We pride ourselves on doing thorough research in both the usual and not-so-obvious places to find the best opportunities for our investors. Over many years, Visio has developed a consistent and dedicated approach to managing risk, with a focus on protecting investors from big losses.
PF: To what do you attribute your annualised performance of 12% over five years, nearly four percentage points above your benchmark of CPI+3%, with less volatility than many multi-asset fund peers?
PM: Two stand-out years over the last five years were 2021 and 2024. In 2021 the Actinio Fund was able to capture the post Covid “bounce” and stay ahead of the market (FTSE/JSE All Share Index).
Key contributors in 2021 were locally listed counters in telecoms (MTN), industrials (Motus, RMB Holdings, Distell), property (Arrowhead), education (AdvTech) and packaging (Sappi and Nampak).
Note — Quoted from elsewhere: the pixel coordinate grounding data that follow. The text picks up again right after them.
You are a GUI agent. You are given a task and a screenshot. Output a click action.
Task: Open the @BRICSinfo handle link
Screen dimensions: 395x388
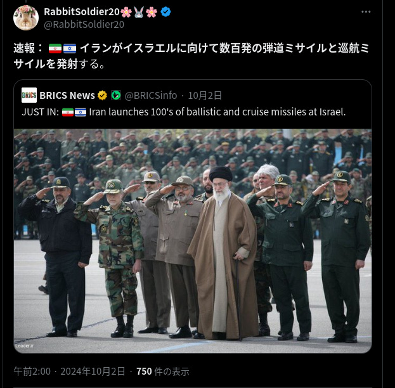[x=151, y=96]
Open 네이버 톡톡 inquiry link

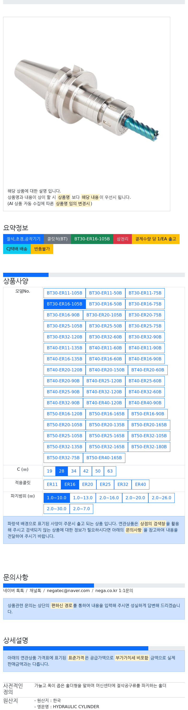click(x=13, y=591)
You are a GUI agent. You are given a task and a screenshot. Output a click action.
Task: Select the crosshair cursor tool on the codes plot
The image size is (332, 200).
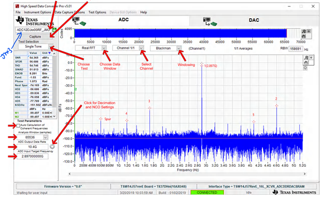point(309,31)
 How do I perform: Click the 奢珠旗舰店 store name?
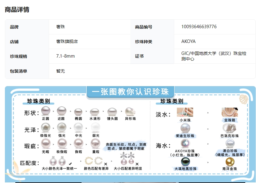coord(67,41)
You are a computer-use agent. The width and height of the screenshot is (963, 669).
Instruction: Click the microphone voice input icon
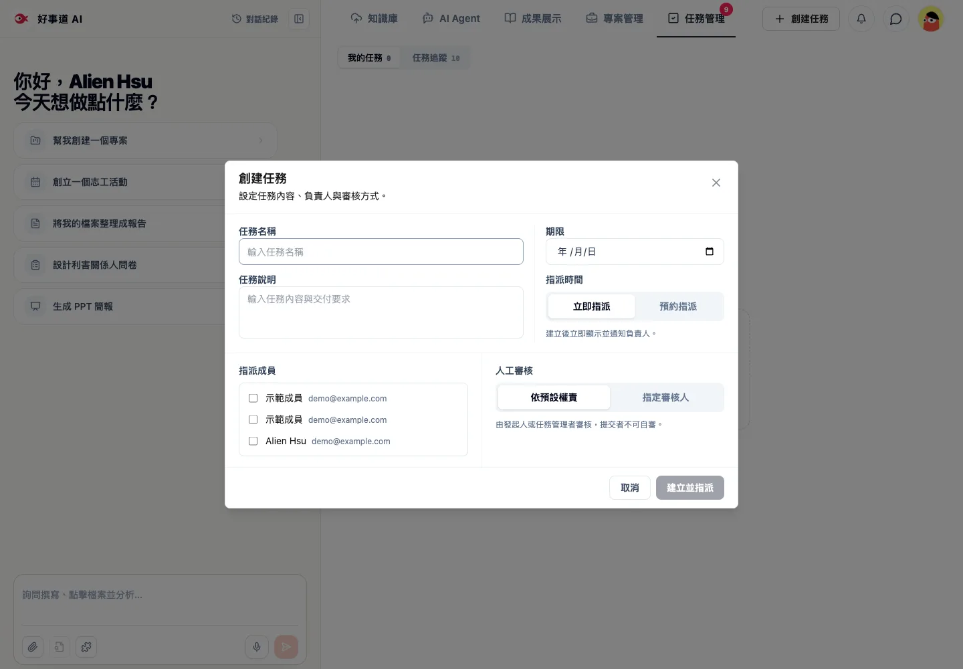click(x=257, y=647)
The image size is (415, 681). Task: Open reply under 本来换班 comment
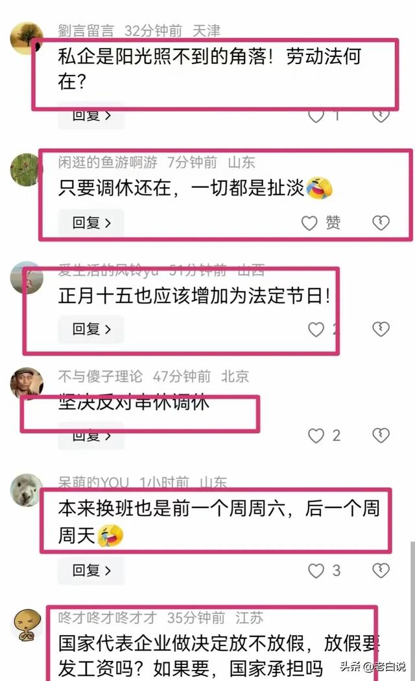click(x=91, y=570)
The top performers in 2024 included global exposures (in the main Prosus, TSMC, Meta, Amazon, Berkshire Hathaway and Hipgnosis), insurance (Just Group offshore and Momentum), property (Fairvest, NEPI & Hyprop), retail (Shoprite, Boxer and Tiger Brands), financials (Alexforbes) and banking (Absa).
PF: The future looks choppy for financial markets.
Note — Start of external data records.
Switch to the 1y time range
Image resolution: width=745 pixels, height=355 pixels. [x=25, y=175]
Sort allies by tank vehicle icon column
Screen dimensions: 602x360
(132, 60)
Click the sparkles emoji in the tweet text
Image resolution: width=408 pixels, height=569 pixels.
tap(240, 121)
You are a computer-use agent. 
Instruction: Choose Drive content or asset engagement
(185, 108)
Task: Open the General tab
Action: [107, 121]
How will you manage the expected volatility?
PM: We expect volatility to be elevated in 2025 driven by the tariff risks, potentially higher inflation and the possibility of corresponding higher interest rates. However, we believe South African equities could deliver 15% to 20% returns due to attractive valuations and higher earnings growth. In our view, the risk reward for South African equities is attractive as a number of positive factors will drive higher earnings growth in 2025, including:
¡ Continuing improvement in employment, with 223 000 jobs created in the first nine months; • Consumer demand, which has accelerated post September 2024 evidenced by retail company updates; and
¡ Banks pointing to lower bad debts and an acceleration in loans.
From a domestic perspective we continue to prefer SA Inc companies as we believe there is upside risk to our earnings forecasts and valuations driven by reforms, higher consumer disposable incomes and potential capital investment by both government and business. Here we favour select industrials, discretionary retail, banks and underappreciated non-discretionary consumer goods and services as we expect these sectors to show market-leading earnings growth while valuations remain compelling. We expect earnings to conservatively grow to low and mid-teens over the next two years, which is attractive in a global environment expected to be dominated by uncertainty.
Looking abroad, valuations in the US, particularly in big tech, are fairly demanding and global tensions remain high. We are exercising caution going into 2025 and maintaining our focus primarily on companies generating strong cashflows with acceptable valuations. From time to time we do add protection to the portfolio with the use of index hedges.